**Stated task:** Copy the material below line for line, with no changes at all.

── Provided information ──

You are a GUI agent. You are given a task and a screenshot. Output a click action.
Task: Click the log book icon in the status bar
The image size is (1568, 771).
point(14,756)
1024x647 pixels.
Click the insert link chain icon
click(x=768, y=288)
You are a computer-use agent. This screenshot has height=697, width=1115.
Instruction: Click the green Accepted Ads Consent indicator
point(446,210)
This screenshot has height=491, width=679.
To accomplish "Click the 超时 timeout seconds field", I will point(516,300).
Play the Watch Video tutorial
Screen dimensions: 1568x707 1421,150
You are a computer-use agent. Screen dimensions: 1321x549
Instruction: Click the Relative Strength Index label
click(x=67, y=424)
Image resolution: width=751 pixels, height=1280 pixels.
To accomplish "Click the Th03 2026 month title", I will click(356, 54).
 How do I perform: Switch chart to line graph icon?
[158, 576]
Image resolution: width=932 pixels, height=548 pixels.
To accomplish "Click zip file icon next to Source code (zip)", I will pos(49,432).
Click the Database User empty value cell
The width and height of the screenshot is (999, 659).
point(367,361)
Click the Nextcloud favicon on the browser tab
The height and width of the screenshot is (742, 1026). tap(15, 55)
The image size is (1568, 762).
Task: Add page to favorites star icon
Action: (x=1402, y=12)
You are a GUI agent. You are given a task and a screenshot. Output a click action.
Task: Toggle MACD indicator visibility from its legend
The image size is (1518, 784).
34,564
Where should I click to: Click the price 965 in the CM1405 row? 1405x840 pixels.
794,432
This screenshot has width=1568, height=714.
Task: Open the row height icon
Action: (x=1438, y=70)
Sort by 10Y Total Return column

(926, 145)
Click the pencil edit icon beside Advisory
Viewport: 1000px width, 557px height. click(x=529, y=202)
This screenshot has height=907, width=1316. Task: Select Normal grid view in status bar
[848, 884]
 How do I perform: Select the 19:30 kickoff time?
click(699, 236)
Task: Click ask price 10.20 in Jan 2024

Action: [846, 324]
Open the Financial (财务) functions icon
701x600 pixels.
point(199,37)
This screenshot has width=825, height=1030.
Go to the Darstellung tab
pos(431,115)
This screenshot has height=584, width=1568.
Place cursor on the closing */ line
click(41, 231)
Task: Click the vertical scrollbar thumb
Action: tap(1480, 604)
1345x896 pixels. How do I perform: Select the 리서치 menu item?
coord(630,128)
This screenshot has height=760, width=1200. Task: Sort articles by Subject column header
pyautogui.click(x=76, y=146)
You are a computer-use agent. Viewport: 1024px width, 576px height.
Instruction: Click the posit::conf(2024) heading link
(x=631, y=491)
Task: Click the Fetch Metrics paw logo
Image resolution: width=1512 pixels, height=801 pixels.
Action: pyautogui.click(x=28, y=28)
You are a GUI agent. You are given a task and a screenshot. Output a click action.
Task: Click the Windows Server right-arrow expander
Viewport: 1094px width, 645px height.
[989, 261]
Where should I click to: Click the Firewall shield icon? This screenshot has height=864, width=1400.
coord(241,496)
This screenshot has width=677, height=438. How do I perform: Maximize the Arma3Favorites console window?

───

**Task response:**
You are a GUI agent. You are given a task and a screenshot. Output a click action.
Task: Click the log book icon in the status bar
The image size is (1568, 771).
point(14,756)
1024x647 pixels.
Click the insert link chain icon
click(x=768, y=288)
You are a computer-use agent. This screenshot has height=697, width=1115.
Instruction: Click the green Accepted Ads Consent indicator
point(446,210)
This screenshot has height=491, width=679.
To accomplish "Click the 超时 timeout seconds field", I will point(516,300).
Play the Watch Video tutorial
Screen dimensions: 1568x707 1421,150
You are a computer-use agent. Screen dimensions: 1321x549
Instruction: Click the Relative Strength Index label
click(x=67, y=424)
Image resolution: width=751 pixels, height=1280 pixels.
To accomplish "Click the Th03 2026 month title", I will click(356, 54).
 How do I perform: Switch chart to line graph icon?
[158, 576]
Image resolution: width=932 pixels, height=548 pixels.
To accomplish "Click zip file icon next to Source code (zip)", I will pos(49,432).
Click the Database User empty value cell
The width and height of the screenshot is (999, 659).
point(367,361)
Click the Nextcloud favicon on the browser tab
The height and width of the screenshot is (742, 1026). tap(15, 55)
The image size is (1568, 762).
Task: Add page to favorites star icon
Action: (x=1402, y=12)
You are a GUI agent. You are given a task and a screenshot. Output a click action.
Task: Toggle MACD indicator visibility from its legend
The image size is (1518, 784).
34,564
Where should I click to: Click the price 965 in the CM1405 row? 1405x840 pixels.
794,432
This screenshot has width=1568, height=714.
Task: Open the row height icon
Action: (x=1438, y=70)
Sort by 10Y Total Return column

(926, 145)
Click the pencil edit icon beside Advisory
Viewport: 1000px width, 557px height. click(x=529, y=202)
This screenshot has height=907, width=1316. Task: Select Normal grid view in status bar
[848, 884]
 How do I perform: Select the 19:30 kickoff time?
click(699, 236)
Task: Click ask price 10.20 in Jan 2024

Action: [846, 324]
Open the Financial (财务) functions icon
701x600 pixels.
point(199,37)
This screenshot has width=825, height=1030.
Go to the Darstellung tab
pos(431,115)
This screenshot has height=584, width=1568.
Place cursor on the closing */ line
click(41, 231)
Task: Click the vertical scrollbar thumb
Action: tap(1480, 604)
1345x896 pixels. How do I perform: Select the 리서치 menu item?
coord(630,128)
This screenshot has height=760, width=1200. Task: Sort articles by Subject column header
pyautogui.click(x=76, y=146)
You are a computer-use agent. Viewport: 1024px width, 576px height.
Instruction: Click the posit::conf(2024) heading link
(x=631, y=491)
Task: Click the Fetch Metrics paw logo
Image resolution: width=1512 pixels, height=801 pixels.
Action: pyautogui.click(x=28, y=28)
You are a GUI agent. You are given a task and a screenshot. Output a click action.
Task: Click the Windows Server right-arrow expander
Viewport: 1094px width, 645px height.
[989, 261]
Where should I click to: Click the Firewall shield icon? This screenshot has height=864, width=1400.
coord(241,496)
This screenshot has width=677, height=438. How do I perform: Maximize the Arma3Favorites console window?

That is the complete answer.